> [WORK INSTRUCTIONS] Among the entries below, count each line holding the word "button". Write only the number.

> [EXTRACTED DATA]
┄┄┄┄┄┄┄┄┄┄┄┄┄┄┄┄┄┄┄┄

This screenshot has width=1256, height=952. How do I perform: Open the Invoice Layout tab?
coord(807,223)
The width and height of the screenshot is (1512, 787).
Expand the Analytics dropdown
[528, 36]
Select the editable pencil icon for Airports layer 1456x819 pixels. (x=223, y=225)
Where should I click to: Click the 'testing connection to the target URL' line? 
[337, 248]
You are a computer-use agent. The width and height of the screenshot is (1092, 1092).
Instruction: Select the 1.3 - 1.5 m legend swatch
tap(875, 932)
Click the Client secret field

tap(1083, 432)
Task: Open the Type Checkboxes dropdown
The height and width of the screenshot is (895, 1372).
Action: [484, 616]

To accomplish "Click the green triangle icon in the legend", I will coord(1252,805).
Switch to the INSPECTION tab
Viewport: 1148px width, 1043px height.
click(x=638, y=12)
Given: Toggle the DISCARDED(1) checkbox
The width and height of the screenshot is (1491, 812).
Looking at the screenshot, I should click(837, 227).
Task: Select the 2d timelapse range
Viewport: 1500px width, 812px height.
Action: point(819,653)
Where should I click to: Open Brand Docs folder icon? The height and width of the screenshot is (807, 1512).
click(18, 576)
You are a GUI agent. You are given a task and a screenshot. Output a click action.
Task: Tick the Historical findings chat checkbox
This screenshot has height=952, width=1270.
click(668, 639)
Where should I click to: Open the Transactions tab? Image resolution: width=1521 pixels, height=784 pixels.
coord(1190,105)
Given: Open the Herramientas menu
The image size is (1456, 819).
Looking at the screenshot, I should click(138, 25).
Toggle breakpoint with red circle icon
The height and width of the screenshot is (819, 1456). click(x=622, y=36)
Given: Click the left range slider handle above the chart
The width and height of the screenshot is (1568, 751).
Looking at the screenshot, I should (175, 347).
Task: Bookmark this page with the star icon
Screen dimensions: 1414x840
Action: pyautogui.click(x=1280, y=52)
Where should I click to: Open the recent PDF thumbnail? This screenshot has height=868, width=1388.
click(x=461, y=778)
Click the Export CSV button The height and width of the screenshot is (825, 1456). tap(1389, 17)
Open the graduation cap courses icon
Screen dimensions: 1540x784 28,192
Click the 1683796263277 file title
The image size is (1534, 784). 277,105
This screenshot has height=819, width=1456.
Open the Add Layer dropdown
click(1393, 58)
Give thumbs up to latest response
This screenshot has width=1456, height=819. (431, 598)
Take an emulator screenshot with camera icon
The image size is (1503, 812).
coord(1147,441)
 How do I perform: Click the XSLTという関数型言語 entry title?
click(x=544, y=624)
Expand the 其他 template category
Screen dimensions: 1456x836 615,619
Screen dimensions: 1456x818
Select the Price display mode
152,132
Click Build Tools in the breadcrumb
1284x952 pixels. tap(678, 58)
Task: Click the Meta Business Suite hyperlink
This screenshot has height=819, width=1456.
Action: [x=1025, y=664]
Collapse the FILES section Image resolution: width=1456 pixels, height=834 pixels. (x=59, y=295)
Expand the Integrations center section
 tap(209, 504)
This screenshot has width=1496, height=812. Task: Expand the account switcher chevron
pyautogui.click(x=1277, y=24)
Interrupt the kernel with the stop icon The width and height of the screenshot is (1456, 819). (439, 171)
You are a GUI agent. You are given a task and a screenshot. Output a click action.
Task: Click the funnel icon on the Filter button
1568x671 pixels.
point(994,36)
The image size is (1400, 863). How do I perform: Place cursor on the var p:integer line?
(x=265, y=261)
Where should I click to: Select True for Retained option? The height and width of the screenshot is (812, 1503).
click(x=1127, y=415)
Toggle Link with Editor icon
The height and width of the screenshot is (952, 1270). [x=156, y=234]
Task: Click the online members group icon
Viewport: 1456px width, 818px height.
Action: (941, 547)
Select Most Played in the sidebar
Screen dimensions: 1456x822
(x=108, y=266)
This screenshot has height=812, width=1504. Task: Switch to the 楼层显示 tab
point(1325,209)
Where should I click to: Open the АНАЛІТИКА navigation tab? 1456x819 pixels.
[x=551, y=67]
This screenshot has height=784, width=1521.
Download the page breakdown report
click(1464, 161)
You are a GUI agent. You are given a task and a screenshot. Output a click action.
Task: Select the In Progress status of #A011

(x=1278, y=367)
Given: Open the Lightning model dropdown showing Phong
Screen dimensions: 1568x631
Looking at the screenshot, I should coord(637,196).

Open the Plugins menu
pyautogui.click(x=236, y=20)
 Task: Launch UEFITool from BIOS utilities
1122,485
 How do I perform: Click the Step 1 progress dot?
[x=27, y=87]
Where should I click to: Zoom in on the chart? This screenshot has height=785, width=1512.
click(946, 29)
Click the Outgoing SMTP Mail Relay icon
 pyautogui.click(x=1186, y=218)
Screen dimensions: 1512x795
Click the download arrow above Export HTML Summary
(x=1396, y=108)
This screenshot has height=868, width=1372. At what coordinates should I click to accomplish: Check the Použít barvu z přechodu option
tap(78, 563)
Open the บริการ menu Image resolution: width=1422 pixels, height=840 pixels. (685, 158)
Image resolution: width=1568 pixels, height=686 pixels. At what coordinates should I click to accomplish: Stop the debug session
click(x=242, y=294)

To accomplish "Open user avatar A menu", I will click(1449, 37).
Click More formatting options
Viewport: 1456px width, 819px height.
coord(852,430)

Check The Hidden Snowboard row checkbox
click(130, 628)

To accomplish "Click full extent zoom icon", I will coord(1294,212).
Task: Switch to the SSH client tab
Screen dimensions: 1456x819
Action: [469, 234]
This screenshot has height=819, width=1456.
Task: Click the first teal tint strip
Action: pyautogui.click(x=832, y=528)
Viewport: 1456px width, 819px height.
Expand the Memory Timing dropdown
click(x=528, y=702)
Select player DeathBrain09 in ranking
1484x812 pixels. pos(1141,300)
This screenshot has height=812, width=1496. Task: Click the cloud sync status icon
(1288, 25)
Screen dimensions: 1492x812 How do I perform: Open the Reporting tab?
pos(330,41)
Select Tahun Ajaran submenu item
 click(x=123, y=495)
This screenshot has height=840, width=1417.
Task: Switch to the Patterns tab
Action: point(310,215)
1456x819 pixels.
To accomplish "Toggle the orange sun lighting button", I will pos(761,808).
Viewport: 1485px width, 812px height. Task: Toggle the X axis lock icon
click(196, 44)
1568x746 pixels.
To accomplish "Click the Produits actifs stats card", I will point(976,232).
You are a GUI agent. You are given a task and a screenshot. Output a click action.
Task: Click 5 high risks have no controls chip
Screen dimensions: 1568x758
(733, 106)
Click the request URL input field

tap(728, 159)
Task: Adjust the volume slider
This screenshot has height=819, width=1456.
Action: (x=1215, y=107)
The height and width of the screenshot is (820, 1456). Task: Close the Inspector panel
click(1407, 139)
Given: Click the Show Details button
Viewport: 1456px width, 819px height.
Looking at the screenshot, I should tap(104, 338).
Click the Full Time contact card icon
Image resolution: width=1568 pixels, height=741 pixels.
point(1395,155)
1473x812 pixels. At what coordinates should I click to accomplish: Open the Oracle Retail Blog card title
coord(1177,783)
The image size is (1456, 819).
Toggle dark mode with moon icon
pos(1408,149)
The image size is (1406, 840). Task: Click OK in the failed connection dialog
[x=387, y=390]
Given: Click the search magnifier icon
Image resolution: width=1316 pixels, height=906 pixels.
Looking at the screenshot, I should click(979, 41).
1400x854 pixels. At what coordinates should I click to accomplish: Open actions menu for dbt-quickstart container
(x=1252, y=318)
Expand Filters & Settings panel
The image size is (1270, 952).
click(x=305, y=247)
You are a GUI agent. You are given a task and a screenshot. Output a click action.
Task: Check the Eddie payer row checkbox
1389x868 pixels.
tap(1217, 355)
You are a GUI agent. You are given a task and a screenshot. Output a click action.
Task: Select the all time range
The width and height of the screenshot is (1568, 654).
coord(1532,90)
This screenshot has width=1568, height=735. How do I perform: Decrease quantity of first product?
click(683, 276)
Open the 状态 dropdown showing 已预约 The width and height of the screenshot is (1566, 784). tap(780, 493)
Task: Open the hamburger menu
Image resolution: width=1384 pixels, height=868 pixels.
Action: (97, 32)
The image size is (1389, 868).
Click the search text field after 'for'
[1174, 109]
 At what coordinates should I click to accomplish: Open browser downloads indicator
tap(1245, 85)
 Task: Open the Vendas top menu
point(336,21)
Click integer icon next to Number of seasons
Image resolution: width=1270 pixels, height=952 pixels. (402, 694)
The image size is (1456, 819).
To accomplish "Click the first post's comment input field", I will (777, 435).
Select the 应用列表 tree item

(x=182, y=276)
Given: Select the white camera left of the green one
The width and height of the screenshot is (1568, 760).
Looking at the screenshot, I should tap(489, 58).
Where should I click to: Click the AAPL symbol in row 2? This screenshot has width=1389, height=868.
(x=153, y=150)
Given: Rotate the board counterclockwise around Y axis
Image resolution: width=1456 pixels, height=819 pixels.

┄┄┄┄┄┄┄┄┄┄┄┄┄┄┄┄┄┄┄┄

> [TASK SOLUTION] 4